Almost 1 Year Later“

Wow! I haven’t been on here in a long time! I have been working on Zack’s story. It has been a lot harder to write and more time consuming than I expected.

Levi is coming up on his 1st birthday, August 21. He is going to have a safari themed party and hopefully the weather holds out as it is a cook-out.

Zack loves his baby brother and has been so good with him. One of our prayer requests was that Zack would bond with the baby and not resent him. What a blessing to see the love between the two of them. Levi lights up when Zack is around. He thinks anything his big brother does is hilarious! It is so cute to watch them.
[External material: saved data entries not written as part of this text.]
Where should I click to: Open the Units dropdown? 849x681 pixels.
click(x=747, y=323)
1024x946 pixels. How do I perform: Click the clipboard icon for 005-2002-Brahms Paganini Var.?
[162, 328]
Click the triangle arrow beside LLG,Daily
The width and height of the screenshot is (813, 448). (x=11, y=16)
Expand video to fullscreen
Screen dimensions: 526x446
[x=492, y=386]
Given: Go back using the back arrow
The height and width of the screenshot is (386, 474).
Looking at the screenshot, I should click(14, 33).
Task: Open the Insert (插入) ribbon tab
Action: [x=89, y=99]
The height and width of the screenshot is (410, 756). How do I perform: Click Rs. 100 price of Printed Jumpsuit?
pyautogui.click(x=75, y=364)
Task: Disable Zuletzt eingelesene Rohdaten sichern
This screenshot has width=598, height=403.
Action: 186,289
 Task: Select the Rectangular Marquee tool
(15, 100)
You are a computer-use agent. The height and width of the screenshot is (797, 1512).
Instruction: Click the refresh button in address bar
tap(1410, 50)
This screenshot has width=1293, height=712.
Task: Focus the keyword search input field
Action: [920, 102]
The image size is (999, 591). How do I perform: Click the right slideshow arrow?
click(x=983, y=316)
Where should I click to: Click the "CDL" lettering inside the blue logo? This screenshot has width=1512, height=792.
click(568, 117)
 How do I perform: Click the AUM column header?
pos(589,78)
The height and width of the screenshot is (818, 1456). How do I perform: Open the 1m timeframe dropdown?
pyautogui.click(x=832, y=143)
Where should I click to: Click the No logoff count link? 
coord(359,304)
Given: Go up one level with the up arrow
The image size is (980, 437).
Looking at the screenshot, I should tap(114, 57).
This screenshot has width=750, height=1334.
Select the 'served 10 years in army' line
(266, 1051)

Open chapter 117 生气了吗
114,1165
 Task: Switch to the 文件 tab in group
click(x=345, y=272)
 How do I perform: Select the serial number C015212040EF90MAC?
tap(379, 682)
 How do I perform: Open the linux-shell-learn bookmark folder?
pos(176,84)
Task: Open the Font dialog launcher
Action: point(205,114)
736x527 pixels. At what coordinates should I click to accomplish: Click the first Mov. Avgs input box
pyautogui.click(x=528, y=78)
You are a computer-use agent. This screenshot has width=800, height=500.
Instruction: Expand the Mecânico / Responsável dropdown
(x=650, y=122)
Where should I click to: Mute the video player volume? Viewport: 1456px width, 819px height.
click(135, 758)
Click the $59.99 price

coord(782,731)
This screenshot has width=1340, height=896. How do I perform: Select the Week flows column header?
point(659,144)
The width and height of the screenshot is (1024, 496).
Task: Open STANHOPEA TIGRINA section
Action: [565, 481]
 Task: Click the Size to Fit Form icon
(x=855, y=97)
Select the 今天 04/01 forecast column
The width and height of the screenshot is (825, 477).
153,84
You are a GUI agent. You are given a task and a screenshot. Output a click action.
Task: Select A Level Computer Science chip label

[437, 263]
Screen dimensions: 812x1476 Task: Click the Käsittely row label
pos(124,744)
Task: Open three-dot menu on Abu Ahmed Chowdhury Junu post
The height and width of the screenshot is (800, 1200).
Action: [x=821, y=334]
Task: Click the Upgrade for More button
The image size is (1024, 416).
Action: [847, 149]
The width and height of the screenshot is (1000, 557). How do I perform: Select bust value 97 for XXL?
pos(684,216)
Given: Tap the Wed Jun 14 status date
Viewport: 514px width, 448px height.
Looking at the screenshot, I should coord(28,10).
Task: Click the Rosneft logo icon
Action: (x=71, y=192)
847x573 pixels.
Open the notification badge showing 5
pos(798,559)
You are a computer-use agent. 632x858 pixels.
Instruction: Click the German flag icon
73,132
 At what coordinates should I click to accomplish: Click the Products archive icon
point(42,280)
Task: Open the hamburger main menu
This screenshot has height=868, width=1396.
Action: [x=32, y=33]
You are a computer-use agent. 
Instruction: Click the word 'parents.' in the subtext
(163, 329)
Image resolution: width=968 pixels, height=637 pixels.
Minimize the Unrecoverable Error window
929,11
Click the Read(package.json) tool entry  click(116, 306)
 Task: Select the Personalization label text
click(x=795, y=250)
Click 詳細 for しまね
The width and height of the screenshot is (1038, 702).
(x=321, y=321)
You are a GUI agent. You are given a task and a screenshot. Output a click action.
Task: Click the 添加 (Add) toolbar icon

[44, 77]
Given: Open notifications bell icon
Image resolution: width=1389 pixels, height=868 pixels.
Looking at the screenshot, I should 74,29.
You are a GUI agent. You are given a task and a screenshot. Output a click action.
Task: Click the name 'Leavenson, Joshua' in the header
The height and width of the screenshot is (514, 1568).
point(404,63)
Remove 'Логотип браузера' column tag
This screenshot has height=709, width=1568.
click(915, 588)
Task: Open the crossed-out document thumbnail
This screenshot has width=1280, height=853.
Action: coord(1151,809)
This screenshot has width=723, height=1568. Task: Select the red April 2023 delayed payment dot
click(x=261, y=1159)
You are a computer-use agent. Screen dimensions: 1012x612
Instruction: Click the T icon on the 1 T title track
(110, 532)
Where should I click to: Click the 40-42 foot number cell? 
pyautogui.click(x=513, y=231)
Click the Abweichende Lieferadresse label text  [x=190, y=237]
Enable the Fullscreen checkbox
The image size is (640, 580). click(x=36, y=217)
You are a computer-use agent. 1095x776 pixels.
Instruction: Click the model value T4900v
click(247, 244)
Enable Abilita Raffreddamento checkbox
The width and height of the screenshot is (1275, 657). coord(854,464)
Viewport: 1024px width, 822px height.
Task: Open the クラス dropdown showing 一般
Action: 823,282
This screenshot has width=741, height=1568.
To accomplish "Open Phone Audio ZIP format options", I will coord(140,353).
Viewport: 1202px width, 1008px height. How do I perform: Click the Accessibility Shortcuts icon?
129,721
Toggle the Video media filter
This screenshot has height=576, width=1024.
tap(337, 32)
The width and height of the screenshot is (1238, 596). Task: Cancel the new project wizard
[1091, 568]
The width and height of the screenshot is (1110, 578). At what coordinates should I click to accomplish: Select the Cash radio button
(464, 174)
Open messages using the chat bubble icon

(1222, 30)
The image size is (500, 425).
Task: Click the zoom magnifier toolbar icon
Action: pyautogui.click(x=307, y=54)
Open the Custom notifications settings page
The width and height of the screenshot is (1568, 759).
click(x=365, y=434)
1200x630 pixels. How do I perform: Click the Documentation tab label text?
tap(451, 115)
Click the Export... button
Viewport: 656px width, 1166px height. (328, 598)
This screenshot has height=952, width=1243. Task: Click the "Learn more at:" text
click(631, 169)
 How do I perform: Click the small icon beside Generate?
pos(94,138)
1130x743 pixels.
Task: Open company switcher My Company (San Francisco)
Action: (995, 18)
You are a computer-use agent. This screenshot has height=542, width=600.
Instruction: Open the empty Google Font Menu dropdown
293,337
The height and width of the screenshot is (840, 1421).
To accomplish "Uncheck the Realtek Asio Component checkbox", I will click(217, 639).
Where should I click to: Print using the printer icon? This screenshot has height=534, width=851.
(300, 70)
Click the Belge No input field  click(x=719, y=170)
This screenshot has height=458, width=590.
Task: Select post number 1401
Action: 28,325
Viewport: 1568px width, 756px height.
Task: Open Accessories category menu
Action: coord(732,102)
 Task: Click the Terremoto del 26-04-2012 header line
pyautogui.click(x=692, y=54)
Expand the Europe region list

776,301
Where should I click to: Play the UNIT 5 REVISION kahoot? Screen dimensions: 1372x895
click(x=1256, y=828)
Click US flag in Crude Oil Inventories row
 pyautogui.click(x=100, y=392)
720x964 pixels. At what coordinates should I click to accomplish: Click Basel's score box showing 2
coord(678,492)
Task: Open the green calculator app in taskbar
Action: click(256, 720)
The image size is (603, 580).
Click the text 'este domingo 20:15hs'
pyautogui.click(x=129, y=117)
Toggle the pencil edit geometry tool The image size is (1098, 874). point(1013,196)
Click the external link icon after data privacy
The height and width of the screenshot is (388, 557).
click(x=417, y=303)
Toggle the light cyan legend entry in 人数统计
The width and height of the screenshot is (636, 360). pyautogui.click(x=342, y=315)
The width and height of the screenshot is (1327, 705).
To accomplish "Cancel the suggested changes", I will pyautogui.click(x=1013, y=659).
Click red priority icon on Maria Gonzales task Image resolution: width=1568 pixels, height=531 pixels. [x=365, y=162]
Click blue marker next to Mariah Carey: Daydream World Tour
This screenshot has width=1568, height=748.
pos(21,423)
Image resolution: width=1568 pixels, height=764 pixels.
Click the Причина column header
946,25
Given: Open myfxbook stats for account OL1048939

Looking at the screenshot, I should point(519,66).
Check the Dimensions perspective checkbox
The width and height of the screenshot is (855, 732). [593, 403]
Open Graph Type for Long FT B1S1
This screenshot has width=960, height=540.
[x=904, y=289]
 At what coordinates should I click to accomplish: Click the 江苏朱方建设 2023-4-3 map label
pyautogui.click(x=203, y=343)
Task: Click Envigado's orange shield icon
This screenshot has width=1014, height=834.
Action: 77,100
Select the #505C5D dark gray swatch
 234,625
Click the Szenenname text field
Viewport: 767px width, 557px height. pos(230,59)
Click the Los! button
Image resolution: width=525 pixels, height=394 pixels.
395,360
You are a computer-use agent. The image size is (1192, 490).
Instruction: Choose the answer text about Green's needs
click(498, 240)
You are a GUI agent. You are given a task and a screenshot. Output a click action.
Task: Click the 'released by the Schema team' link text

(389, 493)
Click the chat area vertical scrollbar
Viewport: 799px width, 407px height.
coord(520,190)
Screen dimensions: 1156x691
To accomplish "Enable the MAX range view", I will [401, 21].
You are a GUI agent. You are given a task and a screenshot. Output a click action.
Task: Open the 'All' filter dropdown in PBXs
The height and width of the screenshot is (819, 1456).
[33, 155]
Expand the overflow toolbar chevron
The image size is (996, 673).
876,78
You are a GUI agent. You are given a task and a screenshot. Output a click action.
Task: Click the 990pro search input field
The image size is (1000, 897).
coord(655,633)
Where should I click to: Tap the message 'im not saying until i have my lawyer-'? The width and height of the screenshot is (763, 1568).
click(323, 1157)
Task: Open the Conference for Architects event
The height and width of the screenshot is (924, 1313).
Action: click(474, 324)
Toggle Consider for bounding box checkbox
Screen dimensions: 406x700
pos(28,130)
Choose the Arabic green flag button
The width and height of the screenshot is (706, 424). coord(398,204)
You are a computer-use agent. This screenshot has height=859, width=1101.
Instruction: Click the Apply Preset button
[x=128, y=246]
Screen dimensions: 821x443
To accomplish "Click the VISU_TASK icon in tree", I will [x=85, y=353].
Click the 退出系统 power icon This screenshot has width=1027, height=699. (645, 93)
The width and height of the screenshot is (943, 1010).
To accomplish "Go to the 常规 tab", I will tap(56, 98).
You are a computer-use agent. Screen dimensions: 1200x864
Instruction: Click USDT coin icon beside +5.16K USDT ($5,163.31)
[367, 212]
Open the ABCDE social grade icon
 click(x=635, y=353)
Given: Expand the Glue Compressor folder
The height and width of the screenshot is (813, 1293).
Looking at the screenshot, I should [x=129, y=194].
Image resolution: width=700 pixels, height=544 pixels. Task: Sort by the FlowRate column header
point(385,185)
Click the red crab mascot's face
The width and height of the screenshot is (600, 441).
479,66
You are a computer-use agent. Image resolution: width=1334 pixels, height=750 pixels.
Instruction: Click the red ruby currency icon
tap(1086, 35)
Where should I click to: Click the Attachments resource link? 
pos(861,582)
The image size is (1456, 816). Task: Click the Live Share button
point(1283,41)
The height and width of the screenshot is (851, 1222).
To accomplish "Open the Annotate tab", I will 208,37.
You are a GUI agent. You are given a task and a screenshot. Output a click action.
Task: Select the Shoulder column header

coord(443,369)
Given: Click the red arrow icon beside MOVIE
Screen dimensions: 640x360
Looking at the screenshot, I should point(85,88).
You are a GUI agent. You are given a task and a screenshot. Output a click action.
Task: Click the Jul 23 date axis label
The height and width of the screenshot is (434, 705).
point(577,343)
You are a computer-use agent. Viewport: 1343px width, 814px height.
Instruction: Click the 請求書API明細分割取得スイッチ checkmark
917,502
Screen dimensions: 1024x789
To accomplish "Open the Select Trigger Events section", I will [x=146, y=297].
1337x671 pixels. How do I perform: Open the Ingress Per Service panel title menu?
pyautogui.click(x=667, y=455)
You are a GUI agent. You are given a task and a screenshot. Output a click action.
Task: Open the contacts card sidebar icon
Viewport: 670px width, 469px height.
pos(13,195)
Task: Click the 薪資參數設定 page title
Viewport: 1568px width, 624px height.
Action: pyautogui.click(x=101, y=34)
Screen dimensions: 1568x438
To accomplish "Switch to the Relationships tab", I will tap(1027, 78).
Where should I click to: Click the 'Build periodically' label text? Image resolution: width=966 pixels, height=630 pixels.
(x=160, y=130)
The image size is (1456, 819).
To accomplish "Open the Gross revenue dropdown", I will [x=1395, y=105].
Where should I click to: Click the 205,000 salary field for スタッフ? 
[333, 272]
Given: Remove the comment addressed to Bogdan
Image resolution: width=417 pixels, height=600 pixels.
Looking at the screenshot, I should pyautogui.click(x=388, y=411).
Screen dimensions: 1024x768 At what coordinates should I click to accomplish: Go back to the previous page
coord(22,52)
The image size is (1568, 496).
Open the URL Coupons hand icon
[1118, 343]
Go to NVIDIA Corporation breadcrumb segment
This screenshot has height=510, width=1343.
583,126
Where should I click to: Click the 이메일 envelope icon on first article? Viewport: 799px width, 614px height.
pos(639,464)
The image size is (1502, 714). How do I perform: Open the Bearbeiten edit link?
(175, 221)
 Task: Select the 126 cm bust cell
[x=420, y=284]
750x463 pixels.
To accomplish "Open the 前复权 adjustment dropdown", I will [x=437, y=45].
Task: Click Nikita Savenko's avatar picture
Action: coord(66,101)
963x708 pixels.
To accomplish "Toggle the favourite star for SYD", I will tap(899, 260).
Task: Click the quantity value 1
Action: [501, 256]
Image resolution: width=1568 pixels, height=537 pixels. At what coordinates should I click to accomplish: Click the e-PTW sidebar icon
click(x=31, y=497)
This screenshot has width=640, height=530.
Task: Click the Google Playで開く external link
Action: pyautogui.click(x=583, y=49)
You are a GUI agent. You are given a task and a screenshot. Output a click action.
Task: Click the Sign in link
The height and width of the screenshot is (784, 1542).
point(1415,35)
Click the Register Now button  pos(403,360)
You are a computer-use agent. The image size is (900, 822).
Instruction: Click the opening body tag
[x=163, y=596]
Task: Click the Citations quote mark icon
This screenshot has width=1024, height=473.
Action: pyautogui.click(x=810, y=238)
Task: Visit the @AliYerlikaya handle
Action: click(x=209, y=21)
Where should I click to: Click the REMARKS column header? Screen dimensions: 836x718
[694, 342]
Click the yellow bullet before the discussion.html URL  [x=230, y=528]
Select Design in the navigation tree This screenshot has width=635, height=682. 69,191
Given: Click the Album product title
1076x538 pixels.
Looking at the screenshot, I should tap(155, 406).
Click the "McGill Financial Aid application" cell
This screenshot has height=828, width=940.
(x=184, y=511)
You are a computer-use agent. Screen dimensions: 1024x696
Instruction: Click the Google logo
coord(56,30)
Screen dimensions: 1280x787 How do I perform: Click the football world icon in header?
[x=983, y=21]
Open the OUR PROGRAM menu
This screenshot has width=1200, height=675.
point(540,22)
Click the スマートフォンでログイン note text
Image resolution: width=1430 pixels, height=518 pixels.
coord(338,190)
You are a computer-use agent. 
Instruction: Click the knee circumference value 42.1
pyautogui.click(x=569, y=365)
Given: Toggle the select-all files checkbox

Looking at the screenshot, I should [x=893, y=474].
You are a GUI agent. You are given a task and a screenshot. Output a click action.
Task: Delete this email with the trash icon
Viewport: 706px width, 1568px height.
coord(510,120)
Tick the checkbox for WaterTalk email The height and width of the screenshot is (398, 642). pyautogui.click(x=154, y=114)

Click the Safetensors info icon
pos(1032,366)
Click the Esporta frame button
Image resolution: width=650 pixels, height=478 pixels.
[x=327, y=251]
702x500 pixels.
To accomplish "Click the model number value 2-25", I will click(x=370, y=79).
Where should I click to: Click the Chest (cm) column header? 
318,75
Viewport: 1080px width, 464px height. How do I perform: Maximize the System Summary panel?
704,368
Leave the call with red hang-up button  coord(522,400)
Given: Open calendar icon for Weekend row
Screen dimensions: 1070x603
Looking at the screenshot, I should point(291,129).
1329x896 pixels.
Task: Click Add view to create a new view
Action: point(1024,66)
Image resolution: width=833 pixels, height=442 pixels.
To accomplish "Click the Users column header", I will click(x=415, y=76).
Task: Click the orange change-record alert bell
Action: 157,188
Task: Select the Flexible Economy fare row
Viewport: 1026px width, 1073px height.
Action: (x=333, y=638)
Another prayer request was that Zack would not remember Mommy being sick. We had thought he forgot until a few days ago. Zack has recently been talking about when Levi was in Mommy’s tummy and coming to the hospital to see his baby and Mommy. This week he surprised me when he started talking. He told me that I used to be really sick and it made him sad and he cried a lot. He was quite insistent that I not get sick again because I am healthy now. I asked him when Mommy was sick. He got upset, put his hands out, like when stopping something, and very sternly kept saying, no no no you can’t get sick again!

I did not want to upset him anymore so I let the conversation go. It was hard to hear that he still does have some memories of that time in our lives. He was only 2yrs 9mons old when Levi was born.

Levi was diagnosed with a severe case of Reflux (GERD) just before he turned a month old. Talk about LOTS of laundry! The 1st few months he and I could each go through three outfits in a day. He’s doing much better now and only taking his Zantac a couple times a weeks. We have done research and talked with Levi’s Dr and speech therapist and it doesn’t appear to be related to the HG at all.

He eats like a champ. We are pretty sure that is his favorite activity. 🙂 My body can’t get pregnancy right thanks to HG, but at least I have been able to feed my baby well. In fact things have been going so well that I have been able to send 80lbs of milk to a donor bank where it will be used for NICU babies. https://www.hmbana.org/

It amazes me that after everything we went through with HG, both boys seem to have no issues. They are both healthy, happy, smart, and growing as they should. I have also found some great HG groups on Facebook that have been a source of comfort for me. It is nice to have a community of fellow HG Survivors who understand and to be able to help someone else. I wish I had found them while I was going through my pregnancies. I had prayed for a way to help others through my experiences and God has given me an outlet.

I am continuing to work on Zack’s story to share and will update after Levi’s birthday celebration.

Here’s where we’re at

This pregnancy started out much better than the last. I was convinced that God had chosen to spare us from the horror of HG. When the nausea and weight loss started at six weeks I told myself it was just good old morning sickness. After a week of that my sister convinced me to call my OB for Zofran, just in case. I’m so thankful she did and we were able to do something before it was out of control. Early intervention is key with HG. As the weeks went by I needed to keep taking more and more Zofran to make it through the day. But, I kept telling myself it would not last like it did in my 1st pregnancy. I was sure it would end with the 1st trimester. Oh how I looked forward to that day.

Than came week 13.

My HG seems to be progressing from a mild case to a moderate case. That was quite a depressing realization. Not only have the last 10 weeks been physically difficult, but as my HG progresses it is emotionally draining as well. Try to imagine having stomach flu or food poisoning for week after week after week. With the flu you know an end is coming. With food poisoning you know it’s just a matter of getting the yuck out. With HG, vomiting only makes you vomit more, it is a vicious cycle. There is no relief afterward. My facial muscles tense up like I am vomiting even when I am not. My body is so conditioned to heave. Fortunately this time around the Zofran is controlling the vomiting but not the nausea and heaving.

Though the HG has started slower this time it is not any easier to deal with. This time a precious little boy is being affected. Jason and I are thankful that Zack is only 2 years old and we are praying that he is young enough that he will not remember mommy being sick. It broke my heart the other day when we pulled into the pharmacy and he announced “parmcy, mommies medicine”. He has days where he is very loving toward his baby and will pat my belly or blow the baby kisses. Then there are days when I can’t do anything with him and he will try to hit the baby or say “no baby mommy”. We want him to be able to bond with his sibling and not hold resentment for taking mommy away.

The hardest part is when I am so sick that I can not even take care of my own son. Days when my parents have to come and play with him or, like right now, I have to let him go stay with grandpa and grandma. He enjoys his time with them and I know it’s good for him to get away. I am so thankful for grandparents who can step in and help care for our little boy. I don’t know where we would be without them.